Defunct flying squadron of the Royal Navy's Fleet Air Arm

734 Naval Air Squadron (734 NAS) was a Fleet Air Arm (FAA) naval air squadron of the United Kingdom’s Royal Navy (RN). It was active between February 1944 and February 1946, formed as a naval Engine Handling Unit and operated solely with Armstrong Whitworth Whitley medium bomber aircraft. It formed at and initially operated out of HMS Kestrel, RNAS Worthy Down, and then subsequently relocated to HMS Godwit, RNAS Hinstock and the satellite RNAS Peplow, where it eventually disbanded.

== History ==
=== Engine Handling Unit (1944–1946) ===

734 Naval Air Squadron was formed on 14 February 1944, at RNAS Worthy Down (HMS Kestrel), located 3.5 mi north of Winchester, Hampshire, England, as an Engine Handling Unit. The squadron solely operated Armstrong Whitworth Whitley Mk VII aircraft, an RAF Coastal Command variant. The Fleet Air Arm used these modified, ex-Royal Air Force Mk VIIs, to train the aircrew, having previously evaluated the Armstrong Whitworth Whitley.

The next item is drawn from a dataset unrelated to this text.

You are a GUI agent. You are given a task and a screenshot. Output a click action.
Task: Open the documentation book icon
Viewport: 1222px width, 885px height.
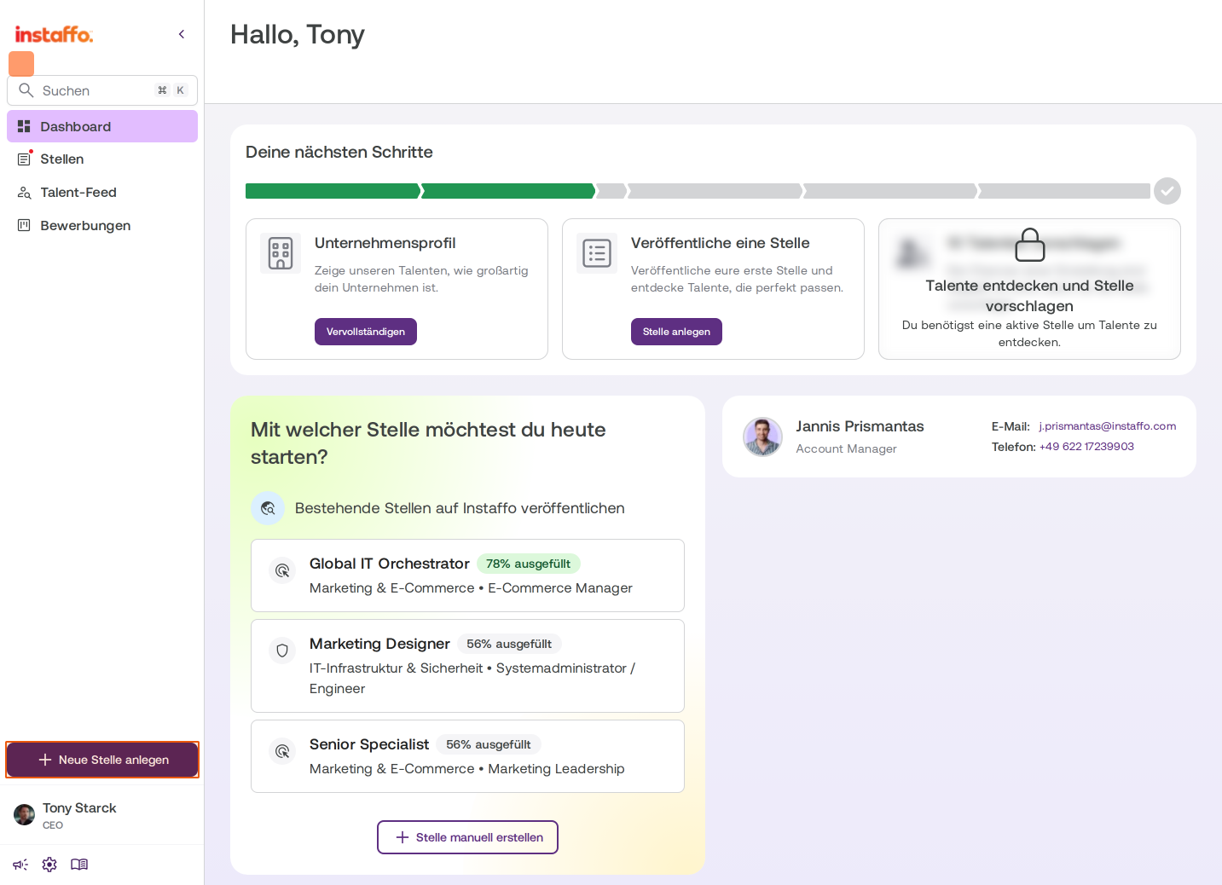(79, 865)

The pre-war designed bombers were fitted out to become a 'flying classroom', with instrumentation and fuel flow meters, to give student pilots an understanding of throttle and boost settings, to train those aircrew, converting from biplanes, on the correct way to handle the Rolls-Royce Merlin-powered Fairey Barracuda aircraft.

On 21 August 1945, 734 Naval Air Squadron moved from RNAS Worthy Down to RNAS Hinstock (HMS Godwit), located in Hinstock, Shropshire, England, however, it operated out of RNAS Hinstock's satellite airfield, RNAS Peplow (HMS Godwit II), also located in Shropshire, which was a former Royal Air Force bomber airbase, with long runways, that could easily accommodate the Armstrong Whitworth Whitley aircraft.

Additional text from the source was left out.